French private equity firm Siparex is planning to change the way its listed private equity vehicle, Siparex Croissance, is managed. The change in strategy will make Siparex Croissance’s management comparable to that of private equity investment funds listed on the stock market with a view to optimizing liquidity and the yield on shares for shareholders.
The main changes will include shortening Siparex Croissance’s term to 10 years, which is the typical life of a French FCPR venture capital fund. This 10-year period will be divided into two parts: an initial period during which Siparex Croissance may invest undistributed cash, and a second period during which Siparex Croissance will cease to make new investments (other than follow-on investments) and will liquidate its portfolio.

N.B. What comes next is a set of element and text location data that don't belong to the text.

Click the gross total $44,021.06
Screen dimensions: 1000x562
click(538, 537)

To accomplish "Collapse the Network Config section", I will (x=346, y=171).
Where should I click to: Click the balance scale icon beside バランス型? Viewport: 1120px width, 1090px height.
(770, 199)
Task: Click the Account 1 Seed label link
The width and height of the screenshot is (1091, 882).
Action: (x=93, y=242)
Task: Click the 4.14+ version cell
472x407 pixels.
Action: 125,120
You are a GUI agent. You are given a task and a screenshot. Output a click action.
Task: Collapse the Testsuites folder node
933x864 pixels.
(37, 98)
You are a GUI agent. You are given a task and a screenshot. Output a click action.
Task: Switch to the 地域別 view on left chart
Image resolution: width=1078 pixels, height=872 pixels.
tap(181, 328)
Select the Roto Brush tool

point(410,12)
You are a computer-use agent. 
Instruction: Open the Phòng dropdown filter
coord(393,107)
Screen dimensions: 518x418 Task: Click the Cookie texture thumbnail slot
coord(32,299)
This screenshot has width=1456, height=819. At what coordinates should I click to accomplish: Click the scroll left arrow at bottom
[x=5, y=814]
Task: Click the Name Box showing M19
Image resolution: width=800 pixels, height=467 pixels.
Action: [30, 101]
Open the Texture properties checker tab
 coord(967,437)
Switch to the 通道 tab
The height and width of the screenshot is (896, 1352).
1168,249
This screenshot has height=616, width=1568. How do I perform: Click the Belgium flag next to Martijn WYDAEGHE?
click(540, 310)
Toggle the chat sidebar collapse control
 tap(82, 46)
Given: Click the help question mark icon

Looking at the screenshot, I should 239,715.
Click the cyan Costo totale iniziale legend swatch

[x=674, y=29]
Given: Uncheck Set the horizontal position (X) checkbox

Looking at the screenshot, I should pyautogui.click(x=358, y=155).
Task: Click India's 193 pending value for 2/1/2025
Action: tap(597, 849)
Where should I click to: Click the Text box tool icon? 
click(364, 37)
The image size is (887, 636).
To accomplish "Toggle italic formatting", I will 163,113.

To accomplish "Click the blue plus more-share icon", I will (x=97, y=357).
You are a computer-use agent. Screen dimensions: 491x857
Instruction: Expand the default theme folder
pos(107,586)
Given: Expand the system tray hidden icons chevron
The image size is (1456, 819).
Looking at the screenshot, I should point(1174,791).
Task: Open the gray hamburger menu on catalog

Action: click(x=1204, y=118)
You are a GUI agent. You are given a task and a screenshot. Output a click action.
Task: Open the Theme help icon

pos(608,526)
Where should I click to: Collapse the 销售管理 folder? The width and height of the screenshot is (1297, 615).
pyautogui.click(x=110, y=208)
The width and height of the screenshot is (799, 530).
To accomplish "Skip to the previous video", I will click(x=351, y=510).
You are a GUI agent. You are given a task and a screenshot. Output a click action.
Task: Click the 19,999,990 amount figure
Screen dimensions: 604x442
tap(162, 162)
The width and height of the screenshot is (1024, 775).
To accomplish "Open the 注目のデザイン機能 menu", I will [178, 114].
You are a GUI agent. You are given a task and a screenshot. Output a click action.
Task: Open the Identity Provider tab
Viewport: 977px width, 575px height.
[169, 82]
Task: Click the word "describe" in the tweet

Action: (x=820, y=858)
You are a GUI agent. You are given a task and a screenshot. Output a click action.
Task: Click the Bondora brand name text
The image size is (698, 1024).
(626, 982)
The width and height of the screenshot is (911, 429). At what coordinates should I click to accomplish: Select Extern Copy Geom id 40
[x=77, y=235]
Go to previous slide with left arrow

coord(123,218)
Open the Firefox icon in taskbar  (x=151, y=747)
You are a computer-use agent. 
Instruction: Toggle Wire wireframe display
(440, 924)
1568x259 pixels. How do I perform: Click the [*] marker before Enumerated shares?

The fund, which floated in 1991, will make annual distributions to shareholders of the cash generated by revenues from the portfolio and the proceeds of exits (less amounts
invested) through the distribution of dividends and public share buy-back offers.
The shareholders’ meeting scheduled for 31 May 2005 will be asked to approve this change.
Siparex Croissance acquires minority shareholding interests in medium-sized unlisted companies, mainly in the South East of France. The IRR on total and partial exits since the group was founded 26 years ago was 16.3% at 30 June 2004.
Sigefi Private Equity, the management company of the entire Siparex Group has also launched a new development capital/LBO fund, Siparex Mid Cap, which will co-invest with Siparex Croissance. The fund has a target of €120m and has already received commitments amounting to half its target from Siparex Associés.